===== Texte à lire =====

Lettre du 15 mars 1917 de Marcel Sibaud

Valréas, le 15 mars 1917

 

Ma petite chérie,
Ce matin encore pas de lettres de toi. Il n’en est arrivé que ce soir mais une longue de quoi compenser largement une journée mistral.
Masi je regrette cet état de nervosité qui te fait souffrir quand on parle de moi. J’espère que le jour est proche où tout cela finira. La prise de Bagdad a une grosse importance. Si les Turcs veulent défendre leur situation asiatique, il leur faudra dégarnir leur front européen et alors Salonique pourra tendre la main à la Roumanie. Quant à notre front les nouvelles sont excellentes : les Boches décampent devant les Anglais ; Amiens va se trouver complètement à l’abri. La chute de Bapaume et de Péronne est imminente. Peut-être sera-t-elle un fait accompli quand tu recevras ma lettre et alors c’est sans doute la chute de la pointe du front. Ce n’est déjà plus surestimer la guerre de tranchée : les boches jouent en plain air. On forme paraît-il des régiments légers coloniaux pour la poursuite. Nous les fouaillerons la baïonnette aux reins jusque dans leur sale pays !

=====

Consigne donnée A
Recopiez à l'identique les enregistrements en commençant à la ligne qui contient « Show more DevTools tabs chevron » et en terminant à la fin des enregistrements, ces deux bornes incluses.

===== Données à traiter =====

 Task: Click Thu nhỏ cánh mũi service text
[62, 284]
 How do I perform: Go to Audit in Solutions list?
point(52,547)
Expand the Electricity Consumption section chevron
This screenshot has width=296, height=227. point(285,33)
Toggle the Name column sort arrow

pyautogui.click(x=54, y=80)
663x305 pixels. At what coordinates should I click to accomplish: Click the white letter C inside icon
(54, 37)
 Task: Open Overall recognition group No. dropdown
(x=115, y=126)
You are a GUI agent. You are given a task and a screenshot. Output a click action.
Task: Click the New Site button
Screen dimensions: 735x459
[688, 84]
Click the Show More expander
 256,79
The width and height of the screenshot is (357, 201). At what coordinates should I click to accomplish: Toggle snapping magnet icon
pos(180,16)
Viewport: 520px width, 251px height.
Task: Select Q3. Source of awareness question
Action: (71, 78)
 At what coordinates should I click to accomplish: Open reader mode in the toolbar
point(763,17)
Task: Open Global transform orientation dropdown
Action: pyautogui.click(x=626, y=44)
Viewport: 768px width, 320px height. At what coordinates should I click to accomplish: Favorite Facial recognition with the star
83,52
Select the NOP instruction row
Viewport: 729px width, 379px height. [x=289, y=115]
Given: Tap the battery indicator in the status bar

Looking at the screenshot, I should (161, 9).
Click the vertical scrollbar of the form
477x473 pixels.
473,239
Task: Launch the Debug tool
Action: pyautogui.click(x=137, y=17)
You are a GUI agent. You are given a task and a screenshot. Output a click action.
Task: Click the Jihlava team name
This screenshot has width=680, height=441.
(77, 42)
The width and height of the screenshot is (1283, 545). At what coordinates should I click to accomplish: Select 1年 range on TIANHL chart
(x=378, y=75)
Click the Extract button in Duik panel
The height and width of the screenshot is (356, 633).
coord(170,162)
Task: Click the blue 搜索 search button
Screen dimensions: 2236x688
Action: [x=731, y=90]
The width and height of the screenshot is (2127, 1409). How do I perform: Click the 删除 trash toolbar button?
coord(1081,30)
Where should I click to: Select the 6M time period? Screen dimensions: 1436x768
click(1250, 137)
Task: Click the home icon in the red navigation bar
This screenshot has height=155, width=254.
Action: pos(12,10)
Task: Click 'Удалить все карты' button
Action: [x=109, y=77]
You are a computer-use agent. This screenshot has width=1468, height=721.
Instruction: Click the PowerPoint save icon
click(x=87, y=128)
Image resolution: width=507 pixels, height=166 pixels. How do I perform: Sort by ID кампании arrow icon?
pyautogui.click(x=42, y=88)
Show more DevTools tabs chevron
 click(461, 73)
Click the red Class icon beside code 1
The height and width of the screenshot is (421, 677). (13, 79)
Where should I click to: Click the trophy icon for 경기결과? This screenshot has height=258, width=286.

=====

Consigne donnée B
Reproduisez la lettre en entier, s'il vous plaît, sans y changer quoi que ce soit.

Réponse finale A
Show more DevTools tabs chevron
 click(461, 73)
Click the red Class icon beside code 1
The height and width of the screenshot is (421, 677). (13, 79)
Where should I click to: Click the trophy icon for 경기결과? This screenshot has height=258, width=286.

Réponse finale B
Lettre du 15 mars 1917 de Marcel Sibaud

Valréas, le 15 mars 1917

 

Ma petite chérie,
Ce matin encore pas de lettres de toi. Il n’en est arrivé que ce soir mais une longue de quoi compenser largement une journée mistral.
Masi je regrette cet état de nervosité qui te fait souffrir quand on parle de moi. J’espère que le jour est proche où tout cela finira. La prise de Bagdad a une grosse importance. Si les Turcs veulent défendre leur situation asiatique, il leur faudra dégarnir leur front européen et alors Salonique pourra tendre la main à la Roumanie. Quant à notre front les nouvelles sont excellentes : les Boches décampent devant les Anglais ; Amiens va se trouver complètement à l’abri. La chute de Bapaume et de Péronne est imminente. Peut-être sera-t-elle un fait accompli quand tu recevras ma lettre et alors c’est sans doute la chute de la pointe du front. Ce n’est déjà plus surestimer la guerre de tranchée : les boches jouent en plain air. On forme paraît-il des régiments légers coloniaux pour la poursuite. Nous les fouaillerons la baïonnette aux reins jusque dans leur sale pays !